# Material to process:
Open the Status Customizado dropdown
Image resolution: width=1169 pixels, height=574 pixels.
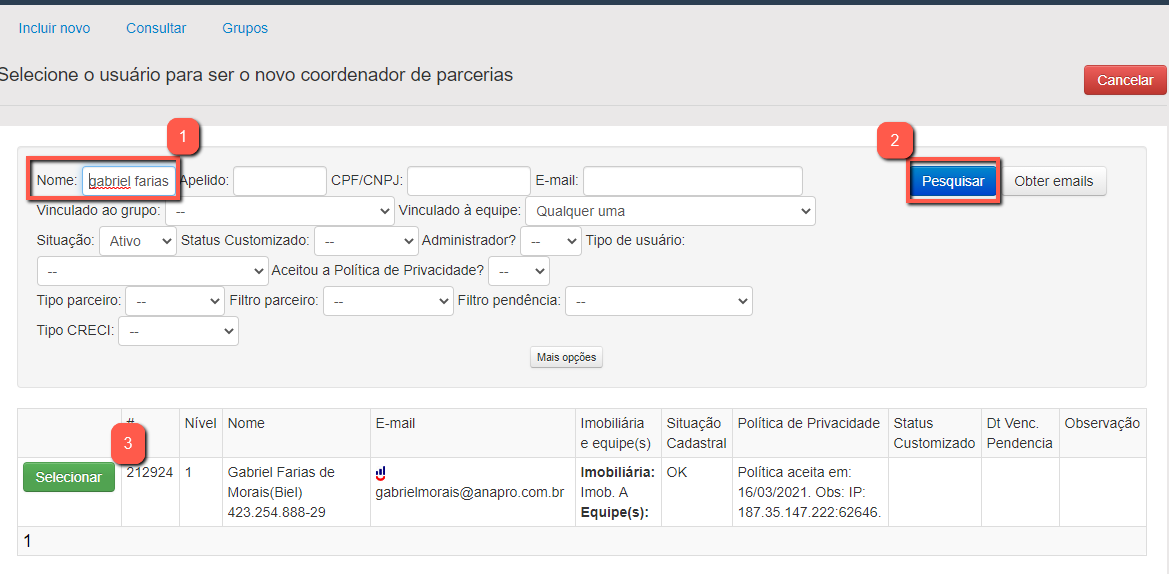point(366,241)
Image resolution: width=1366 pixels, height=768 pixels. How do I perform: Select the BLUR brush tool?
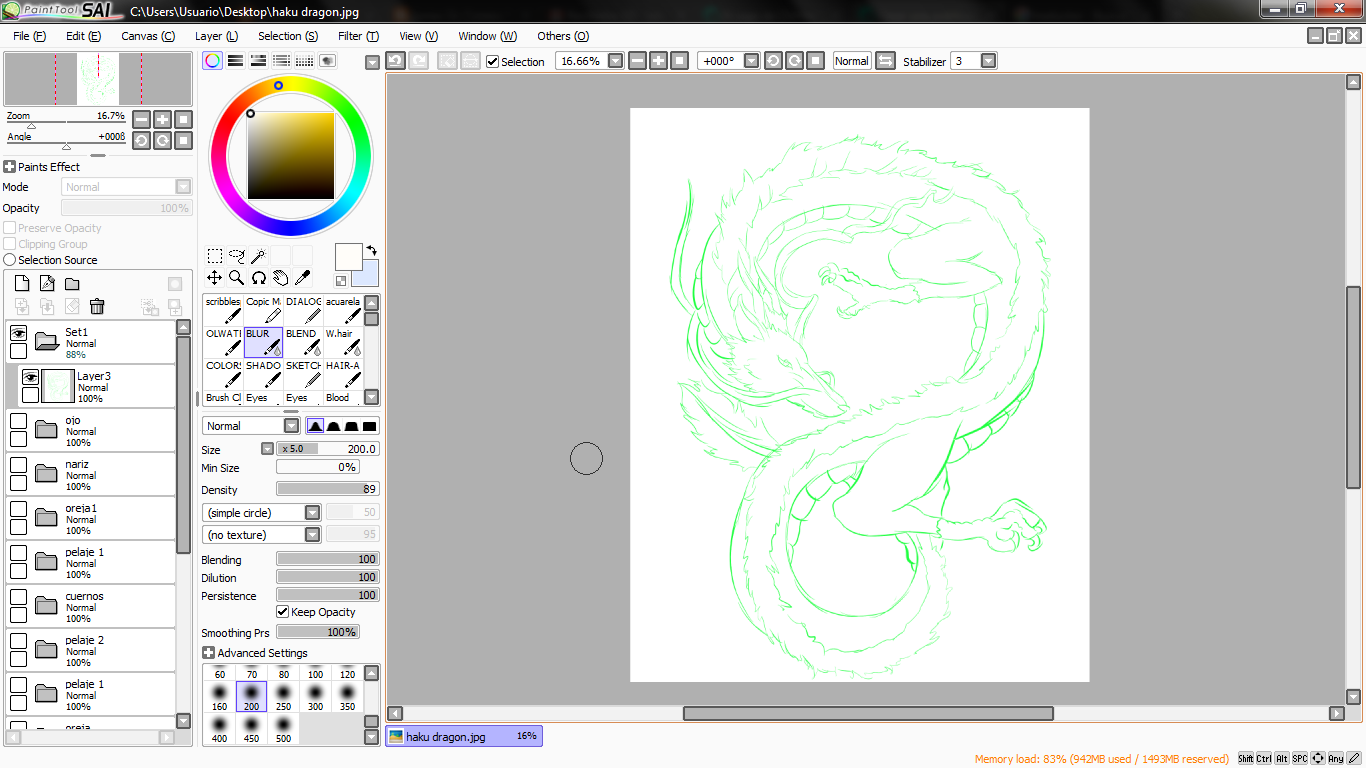pyautogui.click(x=263, y=342)
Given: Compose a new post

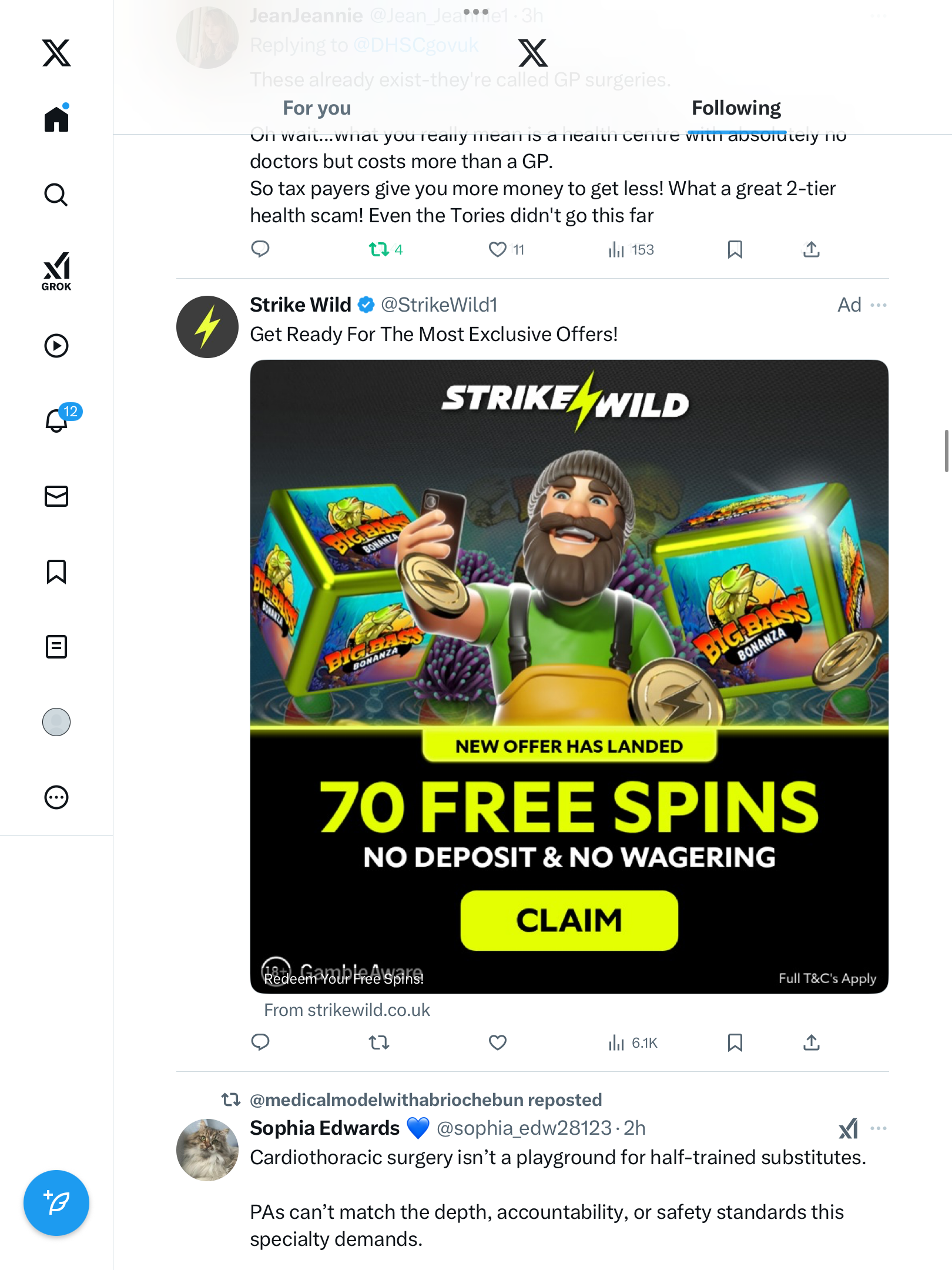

# Task details:
This task calls for an exact copy of the data above, without pictures.

# Solution below:
Open the Status Customizado dropdown
Image resolution: width=1169 pixels, height=574 pixels.
point(366,241)
Image resolution: width=1366 pixels, height=768 pixels. How do I perform: Select the BLUR brush tool?
pyautogui.click(x=263, y=342)
Given: Compose a new post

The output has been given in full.